Fig. 3 — a. Forest plots of the effects of mild induced hypothermia on the mortality at hospital discharge of patients after cardiac arrest. b. Forest plots of the effects of mild induced hypothermia on the mortality at 6 months or 180 days of patients after cardiac arrest. CI Confidence interval, *HACA* Hypothermia After Cardiac Arrest, I ² Percentage of total variation across studies from between-study heterogeneity rather than by chance, M-H Mantel-Haenszel, MIH mild induced hypothermia

Among the included studies, only three studies of 1256 patients reported the mortality at 6 months or 180 days. We detected no evidence of a publication bias after a funnel plot analysis (Additional file 2: Figure S1b), but there was significant heterogeneity (p = 0.06) and substantial heterogeneity (I² = 65 %) among the trials (Fig. 3b). Mortality at 6 months or 180 days was not reduced in patients treated with MIH compared to control (RR = 0.94; 95 % CI, 0.73–1.21; p = 0.64). However, a subgroup analysis showed that MIH could reduce the mortality at 6 months or 180 days of patients who had shockable rhythms (n = 275; RR = 0.74; 95 % CI, 0.58–0.95; p = 0.02).

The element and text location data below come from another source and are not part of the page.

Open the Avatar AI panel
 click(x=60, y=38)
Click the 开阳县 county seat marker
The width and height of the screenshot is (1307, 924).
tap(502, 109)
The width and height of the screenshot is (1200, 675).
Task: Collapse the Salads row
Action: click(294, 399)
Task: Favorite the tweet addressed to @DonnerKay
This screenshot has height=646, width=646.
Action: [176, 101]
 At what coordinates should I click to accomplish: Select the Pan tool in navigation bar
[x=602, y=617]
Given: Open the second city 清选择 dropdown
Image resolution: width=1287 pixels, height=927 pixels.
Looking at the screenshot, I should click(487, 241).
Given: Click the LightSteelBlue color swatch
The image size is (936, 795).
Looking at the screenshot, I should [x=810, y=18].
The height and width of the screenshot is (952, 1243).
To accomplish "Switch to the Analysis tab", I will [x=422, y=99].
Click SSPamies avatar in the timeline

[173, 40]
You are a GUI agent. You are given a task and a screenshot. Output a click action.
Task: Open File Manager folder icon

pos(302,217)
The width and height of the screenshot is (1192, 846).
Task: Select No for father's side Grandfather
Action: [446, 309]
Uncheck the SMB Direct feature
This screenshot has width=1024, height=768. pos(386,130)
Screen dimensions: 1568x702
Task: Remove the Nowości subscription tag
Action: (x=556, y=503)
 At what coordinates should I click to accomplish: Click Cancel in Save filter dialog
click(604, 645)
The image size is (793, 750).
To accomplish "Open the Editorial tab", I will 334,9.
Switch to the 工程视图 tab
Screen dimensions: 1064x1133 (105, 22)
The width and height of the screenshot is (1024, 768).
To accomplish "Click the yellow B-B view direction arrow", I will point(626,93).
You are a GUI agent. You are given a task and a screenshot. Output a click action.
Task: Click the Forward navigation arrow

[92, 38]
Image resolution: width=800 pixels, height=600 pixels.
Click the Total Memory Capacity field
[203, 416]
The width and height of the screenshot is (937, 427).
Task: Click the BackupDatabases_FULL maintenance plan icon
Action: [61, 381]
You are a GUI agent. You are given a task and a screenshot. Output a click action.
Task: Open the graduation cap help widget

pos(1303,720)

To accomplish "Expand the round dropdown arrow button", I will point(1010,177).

Impact on neurological function

The overall effect of MIH on neurological function at hospital discharge was estimated from five trials, which included a total of 1372 patients. No evidence of a publication bias was observed following a funnel plot assessment (Additional file 3: Figure S2a), but there was significant heterogeneity (p = 0.002) and substantial heterogeneity (I² = 76 %) among the trials (Fig. 4a). Based on a random-effects model, we found that MIH promotes better outcomes of neurological function at hospital discharge (RR = 0.80; 95 % CI, 0.64–0.98; p = 0.04). Interestingly, similar to the effect of MIH on mortality, the subgroup analysis showed that MIH could also improve the neurological function of patients with shockable rhythms (n = 350; RR = 0.73; 95 % CI, 0.60–0.88; p = 0.001), but not those with non-shockable rhythms (n = 30; RR = 0.88; 95 % CI, 0.77–1.10; p = 0.26).

Fig. 4 — a. Forest plots of the effects of mild induced hypothermia on neurological function at hospital discharge in patients after cardiac arrest. b. Forest plots of the effects of mild induced hypothermia on neurological function at 6 months or 180 days in patients after cardiac arrest. CI Confidence interval, *HACA* Hypothermia After Cardiac Arrest, I ² Percentage of total variation across studies from between-study heterogeneity rather than by chance, M-H Mantel-Haenszel, MIH mild induced hypothermia

The overall effect of MIH on neurological function at 6 months or 180 days was estimated from only three trials of 1348 patients. No evidence of a publication bias was observed following a funnel plot assessment (Additional file 3: Figure S2b), but there was significant heterogeneity (p = 0.03) and substantial heterogeneity (I² = 72 %) among the trials (Fig. 4b). MIH did not promote better outcomes of neurological function at 6 months or 180 days based on a random-effects model (RR = 0.94; 95 % CI, 0.72–1.23; p = 0.67). However, the subgroup analysis showed that MIH could also improve the neurological function of patients with shockable rhythms (n = 273; RR = 0.74; 95 % CI, 0.59–0.93; p = 0.01).

Impact on complications

Five trials reported the adverse effects of MIH but only four of them were evaluated to estimate the overall effect of MIH on the incidence of complications (Fig. 5) because the trial of Bernard et al. [6] did not report the incidence of the complications. The complications associated with MIH that were reported in the trials included pneumonia, sepsis, and arrhythmia, among others. The incidence of complications in the MIH group was significantly higher than that in the control group (RR = 1.14; 95 % CI, 1.05–1.25; p = 0.003). No evidence of a publication bias was observed following a funnel plot assessment (Additional file 4: Figure S3).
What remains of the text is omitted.